One of well-known in data-driven library is D3.js. It helps us to unlimitedly design data visualisation documents. Its results are even more beautiful and flexible compared to Excel ones. Many developers use it to design and create new kinds of chart such as Zoomable Geography Graph, Sequence Sunburst Graph, etc.
But if you interest, you can navigate to D3.js by this link: https://d3js.org/ .
Connection with Database
Again, For Excel users, the easiest way to access the database is via Microsoft Access. It does not only help us to easily create Relational Database and provide built-in SQL query features, but it also allow ability to use the result from those queries to be continuously apllied next in Excel. Still, it is not free, and it can be bought from Microsoft 365 package.
At the same time, if we use SQL, we have more options when we consider accessing traditional database. The famous tools are Access, MySQL, PostgreSQL , etc.
Extended to New feature such as Machine learning
If the Excel users want to use some not-built-in feature , they have to buy add-ons from Microsoft. Besides, its machine learning feature has some limitation, so I do not suggest Excel for this work.

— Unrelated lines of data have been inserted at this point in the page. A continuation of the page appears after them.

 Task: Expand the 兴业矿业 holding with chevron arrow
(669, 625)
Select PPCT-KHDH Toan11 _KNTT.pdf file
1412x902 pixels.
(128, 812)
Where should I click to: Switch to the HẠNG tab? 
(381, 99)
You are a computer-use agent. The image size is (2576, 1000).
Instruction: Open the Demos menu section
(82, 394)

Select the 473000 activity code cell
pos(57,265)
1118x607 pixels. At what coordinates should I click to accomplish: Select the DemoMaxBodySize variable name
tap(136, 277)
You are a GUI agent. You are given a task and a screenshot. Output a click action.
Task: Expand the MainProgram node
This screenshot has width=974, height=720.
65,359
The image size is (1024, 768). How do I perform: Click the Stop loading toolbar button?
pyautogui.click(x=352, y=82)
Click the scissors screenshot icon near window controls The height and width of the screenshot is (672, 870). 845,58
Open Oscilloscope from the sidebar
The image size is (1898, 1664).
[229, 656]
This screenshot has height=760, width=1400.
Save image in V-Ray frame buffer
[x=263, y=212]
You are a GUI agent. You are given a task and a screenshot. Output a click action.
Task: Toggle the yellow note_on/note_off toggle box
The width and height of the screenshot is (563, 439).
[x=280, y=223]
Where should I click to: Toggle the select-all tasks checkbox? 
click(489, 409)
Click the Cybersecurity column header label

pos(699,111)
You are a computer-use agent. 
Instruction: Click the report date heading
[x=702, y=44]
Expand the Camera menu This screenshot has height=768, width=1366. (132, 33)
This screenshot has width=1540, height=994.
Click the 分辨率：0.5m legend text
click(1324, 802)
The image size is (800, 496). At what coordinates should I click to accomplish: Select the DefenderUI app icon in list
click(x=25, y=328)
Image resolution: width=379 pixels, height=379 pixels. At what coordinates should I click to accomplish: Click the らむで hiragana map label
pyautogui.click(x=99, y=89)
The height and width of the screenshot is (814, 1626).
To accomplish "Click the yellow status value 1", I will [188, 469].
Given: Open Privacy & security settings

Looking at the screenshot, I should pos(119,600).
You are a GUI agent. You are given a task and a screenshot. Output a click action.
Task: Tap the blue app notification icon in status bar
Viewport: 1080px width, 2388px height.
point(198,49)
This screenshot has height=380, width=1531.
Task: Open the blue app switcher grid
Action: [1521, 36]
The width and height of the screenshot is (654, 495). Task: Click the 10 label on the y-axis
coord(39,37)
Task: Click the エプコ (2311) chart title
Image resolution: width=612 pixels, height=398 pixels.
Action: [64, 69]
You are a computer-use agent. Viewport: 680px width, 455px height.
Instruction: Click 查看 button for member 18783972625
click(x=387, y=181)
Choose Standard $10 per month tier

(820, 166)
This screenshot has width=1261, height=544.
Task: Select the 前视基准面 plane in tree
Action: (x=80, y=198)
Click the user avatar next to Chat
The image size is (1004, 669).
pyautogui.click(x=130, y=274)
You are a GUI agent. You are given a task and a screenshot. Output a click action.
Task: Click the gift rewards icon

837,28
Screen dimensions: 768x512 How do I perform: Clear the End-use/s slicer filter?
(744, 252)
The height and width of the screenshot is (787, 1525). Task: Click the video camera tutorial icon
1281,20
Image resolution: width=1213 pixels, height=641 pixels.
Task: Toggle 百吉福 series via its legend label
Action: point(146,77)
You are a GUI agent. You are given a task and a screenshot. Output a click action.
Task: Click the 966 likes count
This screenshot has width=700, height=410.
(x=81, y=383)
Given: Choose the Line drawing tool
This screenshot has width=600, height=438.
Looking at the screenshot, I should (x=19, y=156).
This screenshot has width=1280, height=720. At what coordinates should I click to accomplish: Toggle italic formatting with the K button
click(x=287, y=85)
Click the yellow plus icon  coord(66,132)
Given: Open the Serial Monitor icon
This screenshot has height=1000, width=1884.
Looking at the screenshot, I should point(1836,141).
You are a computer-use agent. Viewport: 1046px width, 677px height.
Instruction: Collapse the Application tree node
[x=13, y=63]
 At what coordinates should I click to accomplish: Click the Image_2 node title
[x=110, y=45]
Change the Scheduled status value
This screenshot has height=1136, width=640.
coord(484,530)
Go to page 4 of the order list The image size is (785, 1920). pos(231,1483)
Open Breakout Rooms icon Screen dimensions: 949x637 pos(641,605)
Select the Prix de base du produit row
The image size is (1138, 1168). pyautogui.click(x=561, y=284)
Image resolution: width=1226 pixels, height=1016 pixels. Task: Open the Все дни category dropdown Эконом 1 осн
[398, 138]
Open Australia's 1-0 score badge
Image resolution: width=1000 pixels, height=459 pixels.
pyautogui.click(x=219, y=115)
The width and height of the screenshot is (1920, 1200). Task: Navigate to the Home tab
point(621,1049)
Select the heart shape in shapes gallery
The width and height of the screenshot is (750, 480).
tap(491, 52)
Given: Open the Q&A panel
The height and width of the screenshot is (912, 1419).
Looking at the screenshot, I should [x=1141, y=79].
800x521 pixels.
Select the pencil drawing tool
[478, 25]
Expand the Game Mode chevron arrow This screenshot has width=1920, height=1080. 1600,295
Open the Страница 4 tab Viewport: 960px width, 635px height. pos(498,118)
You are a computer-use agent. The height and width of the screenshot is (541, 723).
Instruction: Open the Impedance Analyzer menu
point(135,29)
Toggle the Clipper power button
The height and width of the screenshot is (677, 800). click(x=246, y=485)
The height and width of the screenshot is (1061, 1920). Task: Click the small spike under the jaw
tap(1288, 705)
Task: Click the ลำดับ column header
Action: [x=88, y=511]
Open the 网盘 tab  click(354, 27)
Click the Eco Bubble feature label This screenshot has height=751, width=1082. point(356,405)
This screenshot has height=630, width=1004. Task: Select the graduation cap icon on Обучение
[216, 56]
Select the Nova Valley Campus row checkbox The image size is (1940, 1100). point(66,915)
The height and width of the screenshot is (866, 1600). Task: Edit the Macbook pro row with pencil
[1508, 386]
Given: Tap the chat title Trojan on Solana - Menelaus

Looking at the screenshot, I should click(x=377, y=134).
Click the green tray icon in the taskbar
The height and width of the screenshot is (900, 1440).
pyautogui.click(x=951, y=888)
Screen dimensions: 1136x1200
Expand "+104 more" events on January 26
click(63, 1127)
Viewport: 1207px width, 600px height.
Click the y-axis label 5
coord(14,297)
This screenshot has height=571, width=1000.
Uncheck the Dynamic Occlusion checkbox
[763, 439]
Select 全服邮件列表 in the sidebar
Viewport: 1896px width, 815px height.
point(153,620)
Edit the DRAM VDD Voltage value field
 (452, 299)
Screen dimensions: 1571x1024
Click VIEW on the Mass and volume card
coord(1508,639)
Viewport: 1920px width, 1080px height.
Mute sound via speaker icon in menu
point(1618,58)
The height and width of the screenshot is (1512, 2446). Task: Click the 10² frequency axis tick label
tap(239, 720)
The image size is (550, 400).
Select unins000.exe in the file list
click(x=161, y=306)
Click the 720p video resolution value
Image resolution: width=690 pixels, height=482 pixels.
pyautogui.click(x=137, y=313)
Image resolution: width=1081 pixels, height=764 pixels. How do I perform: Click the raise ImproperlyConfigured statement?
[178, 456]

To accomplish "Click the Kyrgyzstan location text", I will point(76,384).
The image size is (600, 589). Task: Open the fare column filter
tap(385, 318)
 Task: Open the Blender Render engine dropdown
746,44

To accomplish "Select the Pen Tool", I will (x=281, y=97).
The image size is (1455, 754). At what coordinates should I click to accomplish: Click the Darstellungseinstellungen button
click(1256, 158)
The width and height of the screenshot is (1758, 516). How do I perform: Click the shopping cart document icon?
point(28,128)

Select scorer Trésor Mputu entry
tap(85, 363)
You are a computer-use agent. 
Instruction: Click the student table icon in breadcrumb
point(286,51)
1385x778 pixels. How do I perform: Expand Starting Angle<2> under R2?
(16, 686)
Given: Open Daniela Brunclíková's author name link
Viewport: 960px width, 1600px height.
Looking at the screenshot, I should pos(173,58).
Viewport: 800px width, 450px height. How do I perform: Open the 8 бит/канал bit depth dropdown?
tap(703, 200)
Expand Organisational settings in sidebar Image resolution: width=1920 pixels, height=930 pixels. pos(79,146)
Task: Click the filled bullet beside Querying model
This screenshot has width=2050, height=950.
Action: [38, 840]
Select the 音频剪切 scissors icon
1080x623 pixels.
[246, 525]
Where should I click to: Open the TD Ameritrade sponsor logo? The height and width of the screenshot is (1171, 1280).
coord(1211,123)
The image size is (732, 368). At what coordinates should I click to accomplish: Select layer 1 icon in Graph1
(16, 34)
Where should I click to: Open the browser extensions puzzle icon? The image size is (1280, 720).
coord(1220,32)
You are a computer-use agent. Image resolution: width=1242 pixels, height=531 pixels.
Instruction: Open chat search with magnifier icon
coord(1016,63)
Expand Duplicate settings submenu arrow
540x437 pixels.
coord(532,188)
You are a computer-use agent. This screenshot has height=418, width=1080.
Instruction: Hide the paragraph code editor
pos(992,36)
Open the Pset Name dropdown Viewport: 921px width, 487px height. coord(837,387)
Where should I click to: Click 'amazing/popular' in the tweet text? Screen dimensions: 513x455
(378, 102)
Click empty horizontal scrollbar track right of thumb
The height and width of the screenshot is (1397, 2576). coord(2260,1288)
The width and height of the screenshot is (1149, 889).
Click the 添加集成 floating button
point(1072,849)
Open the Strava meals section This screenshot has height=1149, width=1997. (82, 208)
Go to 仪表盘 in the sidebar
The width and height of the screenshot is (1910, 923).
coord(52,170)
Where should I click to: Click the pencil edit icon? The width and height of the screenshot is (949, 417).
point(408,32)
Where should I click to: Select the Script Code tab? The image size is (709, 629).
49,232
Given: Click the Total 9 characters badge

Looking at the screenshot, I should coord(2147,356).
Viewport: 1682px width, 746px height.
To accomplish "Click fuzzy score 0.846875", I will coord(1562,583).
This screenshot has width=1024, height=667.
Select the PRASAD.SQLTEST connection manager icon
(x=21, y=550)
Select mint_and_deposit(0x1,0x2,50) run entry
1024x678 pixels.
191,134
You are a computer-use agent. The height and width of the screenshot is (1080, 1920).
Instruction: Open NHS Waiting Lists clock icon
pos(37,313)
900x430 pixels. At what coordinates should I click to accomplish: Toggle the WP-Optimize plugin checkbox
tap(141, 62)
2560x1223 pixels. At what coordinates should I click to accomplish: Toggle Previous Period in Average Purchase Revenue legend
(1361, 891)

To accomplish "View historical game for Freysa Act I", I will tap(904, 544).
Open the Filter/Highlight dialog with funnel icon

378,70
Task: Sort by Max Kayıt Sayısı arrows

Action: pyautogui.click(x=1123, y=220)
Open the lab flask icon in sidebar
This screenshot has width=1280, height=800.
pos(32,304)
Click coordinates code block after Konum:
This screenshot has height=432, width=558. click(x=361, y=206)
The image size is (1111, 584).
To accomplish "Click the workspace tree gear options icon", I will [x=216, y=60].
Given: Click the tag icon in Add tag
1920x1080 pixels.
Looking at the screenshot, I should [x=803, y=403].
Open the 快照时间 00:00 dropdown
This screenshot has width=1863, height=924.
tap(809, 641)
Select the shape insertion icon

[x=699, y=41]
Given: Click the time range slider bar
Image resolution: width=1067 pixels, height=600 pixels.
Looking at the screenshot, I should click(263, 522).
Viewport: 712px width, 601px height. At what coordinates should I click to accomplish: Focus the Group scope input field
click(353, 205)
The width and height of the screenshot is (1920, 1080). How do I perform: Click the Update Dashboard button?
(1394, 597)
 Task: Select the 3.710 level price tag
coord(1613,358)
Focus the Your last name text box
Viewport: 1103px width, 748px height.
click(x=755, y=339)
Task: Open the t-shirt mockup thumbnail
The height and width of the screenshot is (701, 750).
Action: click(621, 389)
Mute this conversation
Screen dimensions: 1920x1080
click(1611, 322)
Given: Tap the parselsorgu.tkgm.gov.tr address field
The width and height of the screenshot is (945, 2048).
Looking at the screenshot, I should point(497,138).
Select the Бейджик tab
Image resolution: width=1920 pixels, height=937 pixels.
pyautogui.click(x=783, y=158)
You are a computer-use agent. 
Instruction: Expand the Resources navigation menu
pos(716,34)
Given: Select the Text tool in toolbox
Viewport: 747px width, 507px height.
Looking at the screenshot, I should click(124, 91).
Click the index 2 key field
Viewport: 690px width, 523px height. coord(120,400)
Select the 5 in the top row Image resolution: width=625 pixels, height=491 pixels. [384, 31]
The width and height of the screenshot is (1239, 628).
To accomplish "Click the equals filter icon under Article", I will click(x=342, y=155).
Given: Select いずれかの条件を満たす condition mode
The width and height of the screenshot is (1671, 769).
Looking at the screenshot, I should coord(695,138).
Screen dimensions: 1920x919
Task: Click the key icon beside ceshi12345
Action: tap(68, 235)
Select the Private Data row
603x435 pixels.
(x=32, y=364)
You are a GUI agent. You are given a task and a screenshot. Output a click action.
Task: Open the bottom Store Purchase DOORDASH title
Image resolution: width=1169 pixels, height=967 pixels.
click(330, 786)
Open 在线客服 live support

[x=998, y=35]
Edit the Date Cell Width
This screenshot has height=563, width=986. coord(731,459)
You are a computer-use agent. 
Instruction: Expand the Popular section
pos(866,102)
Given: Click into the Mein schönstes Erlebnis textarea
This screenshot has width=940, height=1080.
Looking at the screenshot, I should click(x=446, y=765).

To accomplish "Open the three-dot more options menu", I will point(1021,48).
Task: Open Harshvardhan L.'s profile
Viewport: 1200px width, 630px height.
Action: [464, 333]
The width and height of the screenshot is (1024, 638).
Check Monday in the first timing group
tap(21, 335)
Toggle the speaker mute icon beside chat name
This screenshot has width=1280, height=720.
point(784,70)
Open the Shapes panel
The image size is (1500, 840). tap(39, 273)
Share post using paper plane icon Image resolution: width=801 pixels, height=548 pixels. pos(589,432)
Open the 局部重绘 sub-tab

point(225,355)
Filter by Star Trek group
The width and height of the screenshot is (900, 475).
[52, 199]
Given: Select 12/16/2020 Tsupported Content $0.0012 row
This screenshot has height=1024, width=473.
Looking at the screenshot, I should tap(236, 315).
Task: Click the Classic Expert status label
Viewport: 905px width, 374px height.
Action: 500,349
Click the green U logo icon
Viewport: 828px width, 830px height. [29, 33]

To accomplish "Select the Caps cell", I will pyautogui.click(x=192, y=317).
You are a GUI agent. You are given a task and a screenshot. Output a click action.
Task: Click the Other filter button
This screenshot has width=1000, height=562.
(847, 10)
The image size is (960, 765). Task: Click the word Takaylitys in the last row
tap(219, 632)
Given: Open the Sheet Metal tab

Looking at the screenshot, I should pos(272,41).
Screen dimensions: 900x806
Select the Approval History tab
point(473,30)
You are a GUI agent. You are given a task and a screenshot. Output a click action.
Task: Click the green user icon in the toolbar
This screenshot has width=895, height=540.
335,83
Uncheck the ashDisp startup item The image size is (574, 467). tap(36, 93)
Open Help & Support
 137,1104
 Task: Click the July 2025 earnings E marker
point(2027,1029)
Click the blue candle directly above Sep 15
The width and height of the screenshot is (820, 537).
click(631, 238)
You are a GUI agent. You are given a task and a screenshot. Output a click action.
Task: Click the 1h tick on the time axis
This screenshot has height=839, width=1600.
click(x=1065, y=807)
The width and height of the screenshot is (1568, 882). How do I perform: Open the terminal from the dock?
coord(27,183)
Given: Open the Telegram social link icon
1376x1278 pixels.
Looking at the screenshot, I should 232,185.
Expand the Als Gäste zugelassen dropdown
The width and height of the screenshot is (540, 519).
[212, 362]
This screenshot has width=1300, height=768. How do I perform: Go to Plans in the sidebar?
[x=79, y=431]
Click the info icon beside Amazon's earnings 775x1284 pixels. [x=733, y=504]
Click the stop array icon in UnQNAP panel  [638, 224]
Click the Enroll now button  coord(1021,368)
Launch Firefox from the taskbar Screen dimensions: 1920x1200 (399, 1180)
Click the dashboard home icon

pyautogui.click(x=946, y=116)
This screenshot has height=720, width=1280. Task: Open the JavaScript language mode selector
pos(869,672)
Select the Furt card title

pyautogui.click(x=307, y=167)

Similarly, SQL is not a language for machine learning, since the top languages to develop machine learning are R and Python. Yet, SQL opens a door to machine leaning, predictive modelling, data science, and AI development by reason of its nature of compatibility with other famous open source libraries.
Excel is fit for easy tasks, not complex ones, individual work or final task, which need not to forward to other teammates.
SQL is appropriate for complex, long-term and big projects, which have a frequent growing amount of data. Also, You need to take an account of collaboration concern.
You sometimes can use both Excel and SQL at the same time. As an illustration, you can write a SQL query to read the data, then plot it to Histogram with Excel.
When considering whether Excel or SQL should be implemented, one thing you have to consider is the simplicity to access and usage by yourself and your team. By instance, despite the fact that the project we currently work is really suitable for SQL, It makes no sense to implement SQL in your project if your team never have experience with SQL and database before.
Last but not least,
DO NOT choose the tool simply because others told that it is good. It may not be the best for you. We should use the tool that can make our work done smoothly with no errors and within the deadline.